We have tried to argue that premenopausal women with AF could be considered a specific type of vulnerable patients, since they are at greater risk than other patients with AF of sustaining abnormal, difficult to control bleedings when exposed to NOACs. As such, the question whether they should be allowed to participate in trials of those drugs needs careful consideration. Using the method of specifying norms, we have argued that the participation of these patients, under certain conditions, is morally defensible, indeed morally preferable to their exclusion from those trials. We have also tried to show that an economic analysis such as a VoI can be incorporated in such argument.
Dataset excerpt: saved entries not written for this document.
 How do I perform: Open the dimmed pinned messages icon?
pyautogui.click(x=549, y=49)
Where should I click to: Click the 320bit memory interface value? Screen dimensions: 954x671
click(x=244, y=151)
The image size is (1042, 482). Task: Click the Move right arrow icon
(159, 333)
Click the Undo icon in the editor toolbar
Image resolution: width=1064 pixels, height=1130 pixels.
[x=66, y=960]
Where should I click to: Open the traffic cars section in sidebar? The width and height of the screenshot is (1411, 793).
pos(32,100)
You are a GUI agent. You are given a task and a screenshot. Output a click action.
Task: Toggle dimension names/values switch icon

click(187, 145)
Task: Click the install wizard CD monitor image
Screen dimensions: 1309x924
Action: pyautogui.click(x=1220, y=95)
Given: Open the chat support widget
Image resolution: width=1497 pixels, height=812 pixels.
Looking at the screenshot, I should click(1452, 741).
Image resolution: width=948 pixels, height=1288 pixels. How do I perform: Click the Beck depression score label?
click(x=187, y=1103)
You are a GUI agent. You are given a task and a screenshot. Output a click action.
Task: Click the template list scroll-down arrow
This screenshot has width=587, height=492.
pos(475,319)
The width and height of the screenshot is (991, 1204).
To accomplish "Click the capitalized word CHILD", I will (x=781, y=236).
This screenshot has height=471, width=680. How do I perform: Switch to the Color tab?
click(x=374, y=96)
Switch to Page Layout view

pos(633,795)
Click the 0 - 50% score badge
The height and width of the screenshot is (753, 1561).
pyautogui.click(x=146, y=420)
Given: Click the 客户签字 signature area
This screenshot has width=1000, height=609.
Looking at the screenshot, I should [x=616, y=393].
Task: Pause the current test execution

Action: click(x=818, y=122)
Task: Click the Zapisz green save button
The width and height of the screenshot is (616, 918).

It provides estimates of empirical data that are relevant, once we have espoused a moral norm such as the increase of value and the reduction of waste in biomedical research [1]. Our conclusion can be considered as a specific example of including vulnerable patients in pragmatic trials, a conclusion that was also recently advocated by Welch et al. [36].

Various approaches have been developed to help resolve ethical dilemmas in a systematic and transparent way, including specifying norms, casuistry, wide reflective equilibrium, and balancing. A comparison between these approaches is well beyond the scope of this paper. Suffice to conclude, perhaps, by stating that presumably the most valuable aspect of a method such as specifying norms lies in relating our daily behavior to norms that we have reason to value. In using the method, these norms acquire practical significance. At the same time, the moral significance of our daily behavior is revealed. It does so in a way that recognizes and tries to preserve the non-determinate character of our daily affairs and our interpretations thereof. It does so in a way that accepts that moral dilemmas are a fact of life, and that it is rational to seek maximal coherence in our moral commitments. And it does so in a way that is transparent and that can be shared. As such, it should also prove valuable to committees that have formally been granted the authority to review trial protocols and proposals for scientific research.